● **Work request**:
Repeat the data in full. Drop every picture.

● **Information given**:
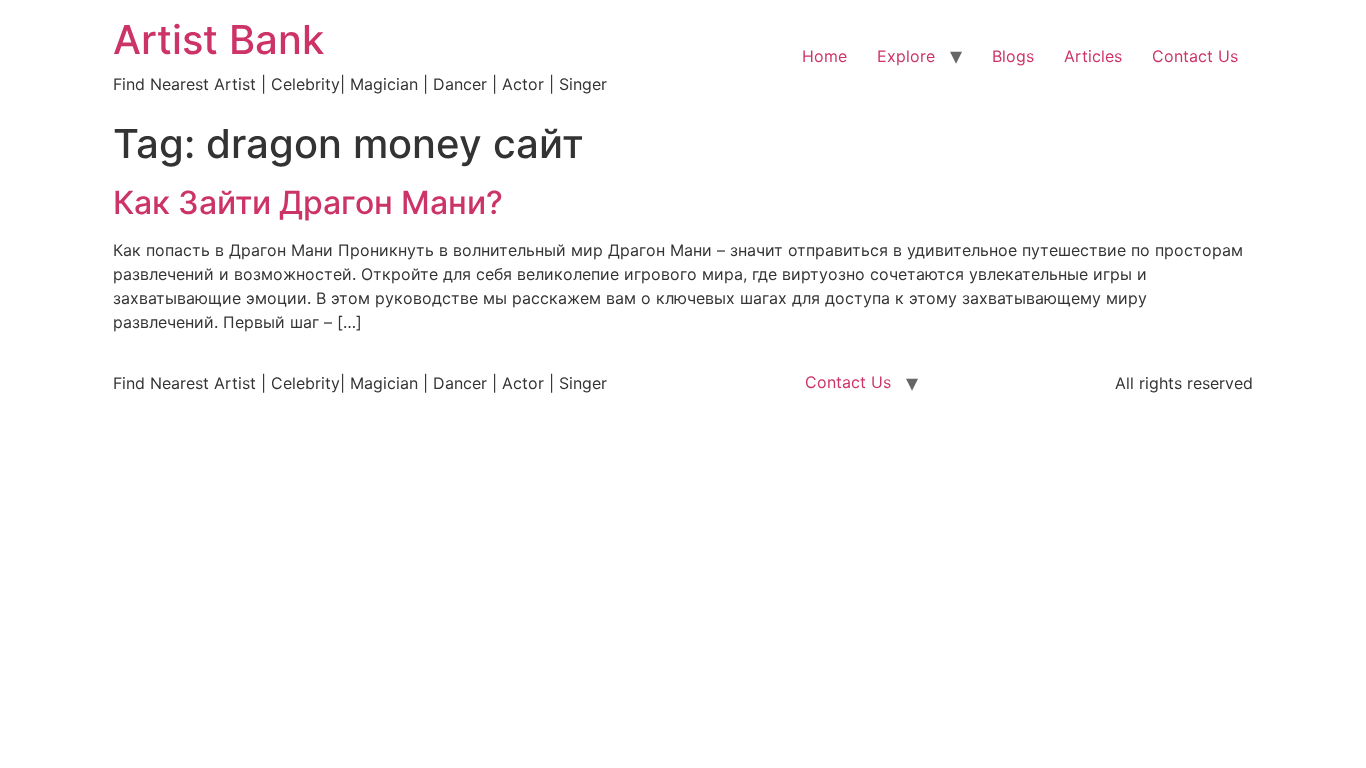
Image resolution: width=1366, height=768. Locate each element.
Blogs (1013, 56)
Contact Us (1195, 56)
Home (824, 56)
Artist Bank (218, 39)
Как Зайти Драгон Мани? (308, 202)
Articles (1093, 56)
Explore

● **Written response**:
Image resolution: width=1366, height=768. Locate each element.
Blogs (1013, 56)
Contact Us (1195, 56)
Home (824, 56)
Artist Bank (218, 39)
Как Зайти Драгон Мани? (308, 202)
Articles (1093, 56)
Explore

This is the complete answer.